6 Boring Sports That People Made Badass
by Pauli Poisuo
Everyone has a sport they absolutely hate to watch. Some of you dislike basketball, others can’t enjoy football, others still want to rain napalm over the very concept of sports.
Fortunately, there are some badass enthusiasts who agree with you. But instead of changing the channel, they ask themselves, “What if we took this boring thing, amped it up to absolute insanity, and then started practicing the ensuing abomination as a legitimate game?”
Tank Biathlon
Biathlon is the Winter Olympics staple where skiers occasionally stop to shoot some targets with air rifles. It exists in spite of the fact that only a sad handful of European countries actually enjoy the sport. Russia has been known to dabble in biathlon, but they couldn’t help but feel that the event was missing ... something. In the early 2010s, they finally figured out what it was.
Like a regular biathlon, Tank Biathlon also has the participants compete against each other by speedily crossing rough terrain and stopping every once in a while to perform shooting shenanigans. Except when these badboys shoot, stuff explodes. Unsurprisingly, the sport is gaining popularity. In 2016, the annual Tank Biathlon tournament had participants from 13 countries.
If you didn’t watch the above video and/or are only aware of how tanks move from parades and war movies, you might assume that this is a fairly slow and deliberate affair where tanks plod on in peaceful rows, slowly turning their guns every once in a while to lazily shoot at something. No, dude. These tanks are fast. They’re zooming about in a way that leaves the Fast & Furious crew shaking their fists in impotent, wistful rage. They tear through water, dirt and mud like there’s no tomorrow, and their guns blaze in ways that would leave Michael Bay in a state of perpetual orgasm. In 2015, things got so heated that a crew actually flipped their 50-ton tank while drifting it. Drifting.

--- Actions to take ---
A – Answer these from the sports article:
(i) When did Russia figure out what biathlon was missing?
(ii) How many countries sent participants to the 2016 Tank Biathlon tournament?
(iii) What happened to one crew's tank in 2015?
B – List every sport the sports article names by name.
C – Carry on writing the article about boring sports made badass, starting right after its last sentence.
The lines after this point have no connection to the sports article.

--- Dataset entries ---
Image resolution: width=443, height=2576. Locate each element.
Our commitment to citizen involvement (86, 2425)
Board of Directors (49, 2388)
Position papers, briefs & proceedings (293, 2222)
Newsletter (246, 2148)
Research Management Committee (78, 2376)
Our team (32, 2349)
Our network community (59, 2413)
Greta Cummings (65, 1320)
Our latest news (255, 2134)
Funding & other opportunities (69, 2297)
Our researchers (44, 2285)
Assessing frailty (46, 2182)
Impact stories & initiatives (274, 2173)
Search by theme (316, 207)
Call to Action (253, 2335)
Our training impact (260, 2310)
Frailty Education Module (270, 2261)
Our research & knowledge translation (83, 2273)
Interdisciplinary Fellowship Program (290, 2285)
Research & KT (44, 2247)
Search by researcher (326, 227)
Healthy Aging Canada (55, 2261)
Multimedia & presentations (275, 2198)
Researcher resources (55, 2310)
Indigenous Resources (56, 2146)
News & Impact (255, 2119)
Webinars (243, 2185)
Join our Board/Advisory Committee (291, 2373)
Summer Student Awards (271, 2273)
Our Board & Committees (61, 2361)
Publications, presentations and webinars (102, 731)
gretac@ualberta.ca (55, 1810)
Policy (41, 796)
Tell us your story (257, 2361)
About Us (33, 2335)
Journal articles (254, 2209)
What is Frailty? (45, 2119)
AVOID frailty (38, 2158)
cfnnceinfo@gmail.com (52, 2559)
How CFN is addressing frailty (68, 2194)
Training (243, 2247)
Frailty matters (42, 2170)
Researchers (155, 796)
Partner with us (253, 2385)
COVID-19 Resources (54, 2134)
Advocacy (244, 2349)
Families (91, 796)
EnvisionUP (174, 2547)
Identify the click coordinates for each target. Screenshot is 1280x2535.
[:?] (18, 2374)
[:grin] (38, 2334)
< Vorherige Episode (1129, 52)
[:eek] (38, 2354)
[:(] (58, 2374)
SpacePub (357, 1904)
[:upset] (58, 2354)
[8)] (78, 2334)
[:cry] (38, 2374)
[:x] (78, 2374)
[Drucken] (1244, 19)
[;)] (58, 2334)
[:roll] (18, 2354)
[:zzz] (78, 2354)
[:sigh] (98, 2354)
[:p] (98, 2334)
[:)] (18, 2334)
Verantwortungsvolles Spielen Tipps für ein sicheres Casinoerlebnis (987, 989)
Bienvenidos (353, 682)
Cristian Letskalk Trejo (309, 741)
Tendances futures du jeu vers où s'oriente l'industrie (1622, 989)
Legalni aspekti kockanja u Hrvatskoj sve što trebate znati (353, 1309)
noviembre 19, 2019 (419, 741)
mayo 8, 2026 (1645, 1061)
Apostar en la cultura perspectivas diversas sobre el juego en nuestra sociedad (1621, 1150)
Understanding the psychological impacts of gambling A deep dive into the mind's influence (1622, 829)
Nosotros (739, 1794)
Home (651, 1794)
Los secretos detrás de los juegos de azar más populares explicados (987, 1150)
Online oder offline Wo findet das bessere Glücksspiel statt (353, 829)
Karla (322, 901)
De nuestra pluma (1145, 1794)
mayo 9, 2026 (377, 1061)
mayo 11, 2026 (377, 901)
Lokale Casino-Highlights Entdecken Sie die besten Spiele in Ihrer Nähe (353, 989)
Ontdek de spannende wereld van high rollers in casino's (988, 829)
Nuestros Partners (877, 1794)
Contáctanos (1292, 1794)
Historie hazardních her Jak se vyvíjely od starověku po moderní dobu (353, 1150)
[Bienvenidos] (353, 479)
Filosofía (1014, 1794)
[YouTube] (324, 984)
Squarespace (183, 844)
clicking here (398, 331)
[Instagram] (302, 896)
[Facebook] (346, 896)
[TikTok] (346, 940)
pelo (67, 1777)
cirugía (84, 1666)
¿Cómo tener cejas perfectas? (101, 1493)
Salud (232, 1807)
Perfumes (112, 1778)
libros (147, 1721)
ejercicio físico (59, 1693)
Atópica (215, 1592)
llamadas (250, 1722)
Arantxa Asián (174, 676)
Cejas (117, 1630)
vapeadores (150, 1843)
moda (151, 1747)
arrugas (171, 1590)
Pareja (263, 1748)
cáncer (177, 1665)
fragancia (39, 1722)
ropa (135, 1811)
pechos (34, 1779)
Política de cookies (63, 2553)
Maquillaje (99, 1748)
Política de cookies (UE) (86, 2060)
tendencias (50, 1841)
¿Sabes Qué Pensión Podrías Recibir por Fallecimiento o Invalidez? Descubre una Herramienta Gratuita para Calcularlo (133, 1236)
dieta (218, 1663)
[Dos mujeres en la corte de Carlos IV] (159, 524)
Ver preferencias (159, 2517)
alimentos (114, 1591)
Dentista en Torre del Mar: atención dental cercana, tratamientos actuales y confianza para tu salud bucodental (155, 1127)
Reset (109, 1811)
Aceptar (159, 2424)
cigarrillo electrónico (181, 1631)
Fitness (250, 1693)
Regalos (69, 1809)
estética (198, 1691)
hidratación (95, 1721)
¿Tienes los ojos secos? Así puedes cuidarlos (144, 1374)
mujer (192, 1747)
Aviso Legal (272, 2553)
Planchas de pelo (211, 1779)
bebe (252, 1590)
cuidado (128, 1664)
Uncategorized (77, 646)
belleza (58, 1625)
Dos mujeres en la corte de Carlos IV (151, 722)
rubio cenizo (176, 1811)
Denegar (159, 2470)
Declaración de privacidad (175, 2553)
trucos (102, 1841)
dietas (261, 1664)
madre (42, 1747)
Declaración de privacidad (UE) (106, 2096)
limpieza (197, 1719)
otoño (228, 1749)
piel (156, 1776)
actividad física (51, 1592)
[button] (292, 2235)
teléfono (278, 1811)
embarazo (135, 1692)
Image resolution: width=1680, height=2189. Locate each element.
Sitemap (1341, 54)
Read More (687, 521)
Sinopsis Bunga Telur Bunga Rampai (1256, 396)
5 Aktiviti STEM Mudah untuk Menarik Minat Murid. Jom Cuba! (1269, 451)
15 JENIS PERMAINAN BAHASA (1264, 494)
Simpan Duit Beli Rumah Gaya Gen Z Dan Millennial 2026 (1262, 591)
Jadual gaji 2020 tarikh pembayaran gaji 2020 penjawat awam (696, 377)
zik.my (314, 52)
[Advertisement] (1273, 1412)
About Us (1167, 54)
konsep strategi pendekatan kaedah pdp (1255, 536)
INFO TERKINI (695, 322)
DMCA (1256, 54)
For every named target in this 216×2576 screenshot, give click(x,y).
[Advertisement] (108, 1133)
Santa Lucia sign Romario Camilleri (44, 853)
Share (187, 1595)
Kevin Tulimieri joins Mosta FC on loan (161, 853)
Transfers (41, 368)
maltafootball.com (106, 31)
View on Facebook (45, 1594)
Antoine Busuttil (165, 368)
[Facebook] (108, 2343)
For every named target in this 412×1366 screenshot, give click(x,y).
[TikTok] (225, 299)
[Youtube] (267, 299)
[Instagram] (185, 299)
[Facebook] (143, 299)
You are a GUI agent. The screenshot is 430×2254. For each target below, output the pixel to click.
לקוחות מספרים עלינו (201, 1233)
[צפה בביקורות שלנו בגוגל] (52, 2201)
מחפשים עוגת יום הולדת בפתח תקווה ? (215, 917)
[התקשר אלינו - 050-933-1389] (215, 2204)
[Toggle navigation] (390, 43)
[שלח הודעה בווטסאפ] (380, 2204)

--- Answers for the tasks ---
A –
(i) In the early 2010s.
(ii) 13.
(iii) The crew flipped their 50-ton tank while drifting it.

B – Basketball, football, biathlon, Tank Biathlon

C –
That deserves an automatic gold medal.
Do you realize how much it takes to flip a tank? A Russian biathlon’s worth, that’s how much.
Bull Poker
Look, few people really like to watch poker. Even during its short-lived heyday as a spectator sport in the early 2000s, it was mostly just something that was on TV in the background while you were doing something more interesting. Some poker players are acutely aware of this fact, which is why they saw fit to add a bull in the game.
No, the bull is not one of the players. Or the dealer. Yeah, we agree that would be pretty awesome. However, the reality of bull poker is even better. Behold:
Bull poker, a.k.a. "cowboy poker" is basically your average game of poker, only everyone’s sitting in the middle of a rodeo. One that has an angry bull in it. Loose. Rules are the same as with normal poker, but the ultimate winner here is not the guy who somehow ass-pulls a straight flush. It’s whoever stays seated the longest without getting gored. Oh, and it gets worse: In some versions, if a player is really desperate to win his hand, he can always reach for a joker card ... that just so happens to be attached to the bull’s horns.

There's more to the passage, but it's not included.